_Aim of the exercise_
For each statement, decide whether the news report below on the anti-doping investigation of Thorpe supports it, and answer yes or no with the deciding words quoted from the report. (a) The random sample that led to the investigation was taken in May 2006. (b) The leaked test results were published by an Australian newspaper. (c) Thorpe failed at least one drug test during his career.

Thorpe was investigated by the Australian Sports Anti-Doping Authority (ASADA) after a random drug test taken before his retirement last year showed unusually high levels of naturally-occurring hormones.
ASADA chairman Richard Ings told a news conference in Melbourne on Friday that the investigations confirmed Thorpe had not committed an offence.
"The evidence available does not indicate the use of performance enhancing substances by Mr Thorpe and that he has no case to answer," Ings said.
"ASADA considers the matter closed."
Ings said ASADA had reached their conclusion after seeking expert medical and scientific opinion from the Australian Sports Drug Medical Advisory Committee (ASDMAC), the World Anti-Doping Agency (WADA) accredited laboratories in Australia and Canada and the ANZAC Research Institute in Sydney.
"Experts from these internationally respected organisations were unanimous in their opinion that the evidence available does not indicate the use of performance enhancing substances by the athlete," Ings said.
"While the matter has taken some time to resolve, ASADA was absolutely determined to ensure that the results of our examination would leave no room for doubt."
The investigation was launched after a random sample taken from Thorpe in May 2006, shortly after he had undergone surgery to repair a broken hand, showed slightly elevated levels of testosterone and luteinising hormone.
Both substances are naturally occurring and ASADA said it was common for athletes to show slightly elevated levels without any suggestion of an offence.
The swimmer's case became public knowledge in March this year when the leaked test results were published by a French newspaper.
Thorpe, who was tested hundreds of times over a career spanning more than a decade but never failed a test, always maintained his innocence and agreed to co-operate with the investigation.
He said he expected to be cleared of any wrongdoing but claimed the publicity surrounding the case had tarnished his reputation and he planned to take legal action once the case was closed.
"We were pleased that ASADA consulted independent experts from internationally respected organisations and they were unanimous in their opinion that there was no evidence of the use of performance enhancing substances," Thorpe's manager Dave Flaskas said in a statement on Friday.
"We always believed this would be the outcome and Ian's reputation as a fair competitor would be affirmed."
Thorpe was on an overseas holiday and unavailable for comment when the results of ASADA's investigation were released on Friday.
Thorpe's outspoken condemnation of doping in sport had sometimes landed him in hot water and he was once reprimanded by swimming's world governing body when he suggested it was unlikely the sport was completely clean.
He burst on to the world stage as a 15-year-old at the 1998 world championships and went on to become one of the sport's greatest competitors.
He won three gold medals as a 17-year-old at the 2000 Sydney Olympics and the 200 and 400 metres freestyle double at the 2004 Athens Olympics. He still holds the world record for 400 metres freestyle.
Thorpe took a year off training after the Olympics to recharge his batteries but never competed at international level again before announcing in November 2006 that he was retiring because he had lost motivation and wanted to do something else with his life.

[Stored records]
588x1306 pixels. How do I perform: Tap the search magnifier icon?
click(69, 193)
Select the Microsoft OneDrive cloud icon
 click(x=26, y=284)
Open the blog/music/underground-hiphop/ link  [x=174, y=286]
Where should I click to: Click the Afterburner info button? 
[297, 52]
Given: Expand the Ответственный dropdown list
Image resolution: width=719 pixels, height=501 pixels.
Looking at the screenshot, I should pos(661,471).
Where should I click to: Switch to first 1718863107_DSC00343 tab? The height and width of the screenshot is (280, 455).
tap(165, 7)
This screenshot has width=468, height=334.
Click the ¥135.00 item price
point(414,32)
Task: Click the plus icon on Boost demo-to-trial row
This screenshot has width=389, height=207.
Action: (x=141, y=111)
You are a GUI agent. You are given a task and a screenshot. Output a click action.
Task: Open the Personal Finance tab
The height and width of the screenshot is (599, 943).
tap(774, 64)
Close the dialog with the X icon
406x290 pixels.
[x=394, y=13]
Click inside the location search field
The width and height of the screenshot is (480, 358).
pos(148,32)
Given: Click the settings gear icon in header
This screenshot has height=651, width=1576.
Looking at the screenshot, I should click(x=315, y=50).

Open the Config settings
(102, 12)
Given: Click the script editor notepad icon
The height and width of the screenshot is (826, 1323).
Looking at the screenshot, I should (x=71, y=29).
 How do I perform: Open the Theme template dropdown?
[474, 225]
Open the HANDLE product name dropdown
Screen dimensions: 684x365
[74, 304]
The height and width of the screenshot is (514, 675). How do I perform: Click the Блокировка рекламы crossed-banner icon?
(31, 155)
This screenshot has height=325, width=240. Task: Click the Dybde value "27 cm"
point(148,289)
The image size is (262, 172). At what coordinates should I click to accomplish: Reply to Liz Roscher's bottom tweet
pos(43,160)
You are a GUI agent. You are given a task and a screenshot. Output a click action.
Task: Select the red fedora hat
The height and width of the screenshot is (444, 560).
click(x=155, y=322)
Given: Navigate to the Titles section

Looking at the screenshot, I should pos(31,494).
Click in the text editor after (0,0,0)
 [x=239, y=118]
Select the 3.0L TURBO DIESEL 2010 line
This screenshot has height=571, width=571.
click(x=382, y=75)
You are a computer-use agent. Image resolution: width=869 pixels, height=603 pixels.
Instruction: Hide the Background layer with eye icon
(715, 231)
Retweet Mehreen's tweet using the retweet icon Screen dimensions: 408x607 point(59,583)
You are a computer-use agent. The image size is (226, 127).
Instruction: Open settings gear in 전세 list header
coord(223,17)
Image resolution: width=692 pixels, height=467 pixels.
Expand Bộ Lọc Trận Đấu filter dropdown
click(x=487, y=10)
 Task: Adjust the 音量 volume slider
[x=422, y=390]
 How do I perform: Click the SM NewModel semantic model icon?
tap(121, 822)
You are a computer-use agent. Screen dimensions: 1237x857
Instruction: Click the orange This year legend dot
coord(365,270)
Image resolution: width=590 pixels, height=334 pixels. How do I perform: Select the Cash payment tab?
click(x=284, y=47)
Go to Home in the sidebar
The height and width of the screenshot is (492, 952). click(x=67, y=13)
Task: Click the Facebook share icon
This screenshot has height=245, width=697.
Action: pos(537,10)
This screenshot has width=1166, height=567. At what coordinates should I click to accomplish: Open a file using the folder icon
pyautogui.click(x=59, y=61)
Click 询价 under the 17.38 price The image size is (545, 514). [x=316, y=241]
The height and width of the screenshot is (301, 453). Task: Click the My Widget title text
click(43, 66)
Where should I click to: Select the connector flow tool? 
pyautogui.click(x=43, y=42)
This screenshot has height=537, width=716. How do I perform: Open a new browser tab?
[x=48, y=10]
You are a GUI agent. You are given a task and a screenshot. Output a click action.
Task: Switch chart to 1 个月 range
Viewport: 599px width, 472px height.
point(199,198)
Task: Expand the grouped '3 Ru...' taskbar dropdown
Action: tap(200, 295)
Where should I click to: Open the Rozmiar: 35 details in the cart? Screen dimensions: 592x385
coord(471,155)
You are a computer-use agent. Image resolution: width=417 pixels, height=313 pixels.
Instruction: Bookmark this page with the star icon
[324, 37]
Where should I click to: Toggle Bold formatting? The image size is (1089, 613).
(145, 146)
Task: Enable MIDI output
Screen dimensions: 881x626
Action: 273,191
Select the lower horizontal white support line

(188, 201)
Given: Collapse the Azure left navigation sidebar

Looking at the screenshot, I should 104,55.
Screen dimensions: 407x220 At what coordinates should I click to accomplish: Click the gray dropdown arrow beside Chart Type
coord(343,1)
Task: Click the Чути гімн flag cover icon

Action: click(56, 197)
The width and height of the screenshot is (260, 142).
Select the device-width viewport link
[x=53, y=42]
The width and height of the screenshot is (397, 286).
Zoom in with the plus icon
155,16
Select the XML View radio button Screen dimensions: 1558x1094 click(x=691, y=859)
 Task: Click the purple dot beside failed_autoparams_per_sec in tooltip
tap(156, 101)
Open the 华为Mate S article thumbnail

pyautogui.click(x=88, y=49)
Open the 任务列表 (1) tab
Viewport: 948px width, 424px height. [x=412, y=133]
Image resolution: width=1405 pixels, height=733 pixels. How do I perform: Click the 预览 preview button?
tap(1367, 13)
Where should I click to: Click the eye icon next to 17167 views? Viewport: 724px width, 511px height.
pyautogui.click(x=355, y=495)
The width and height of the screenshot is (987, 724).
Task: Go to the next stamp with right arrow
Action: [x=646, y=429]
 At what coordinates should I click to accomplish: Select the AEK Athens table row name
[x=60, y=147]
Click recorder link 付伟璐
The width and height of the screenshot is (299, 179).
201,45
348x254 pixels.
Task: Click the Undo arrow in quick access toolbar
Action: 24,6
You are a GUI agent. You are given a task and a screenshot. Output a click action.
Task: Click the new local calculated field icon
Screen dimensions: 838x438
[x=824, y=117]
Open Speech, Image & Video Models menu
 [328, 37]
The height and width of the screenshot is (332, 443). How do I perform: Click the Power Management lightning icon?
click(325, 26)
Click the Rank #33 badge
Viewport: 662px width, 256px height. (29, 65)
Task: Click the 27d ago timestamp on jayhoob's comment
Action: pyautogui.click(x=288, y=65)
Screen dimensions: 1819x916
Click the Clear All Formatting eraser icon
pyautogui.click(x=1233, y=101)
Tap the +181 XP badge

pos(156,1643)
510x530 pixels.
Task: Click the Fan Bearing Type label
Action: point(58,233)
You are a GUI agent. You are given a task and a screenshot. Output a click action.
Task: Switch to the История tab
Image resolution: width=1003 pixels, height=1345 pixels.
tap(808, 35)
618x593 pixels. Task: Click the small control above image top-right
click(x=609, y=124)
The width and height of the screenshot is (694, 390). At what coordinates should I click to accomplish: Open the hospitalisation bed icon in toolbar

_Task answer_
(a) Yes: "a random sample taken from Thorpe in May 2006"
(b) No: "the leaked test results were published by a French newspaper"
(c) No: "was tested hundreds of times over a career spanning more than a decade but never failed a test"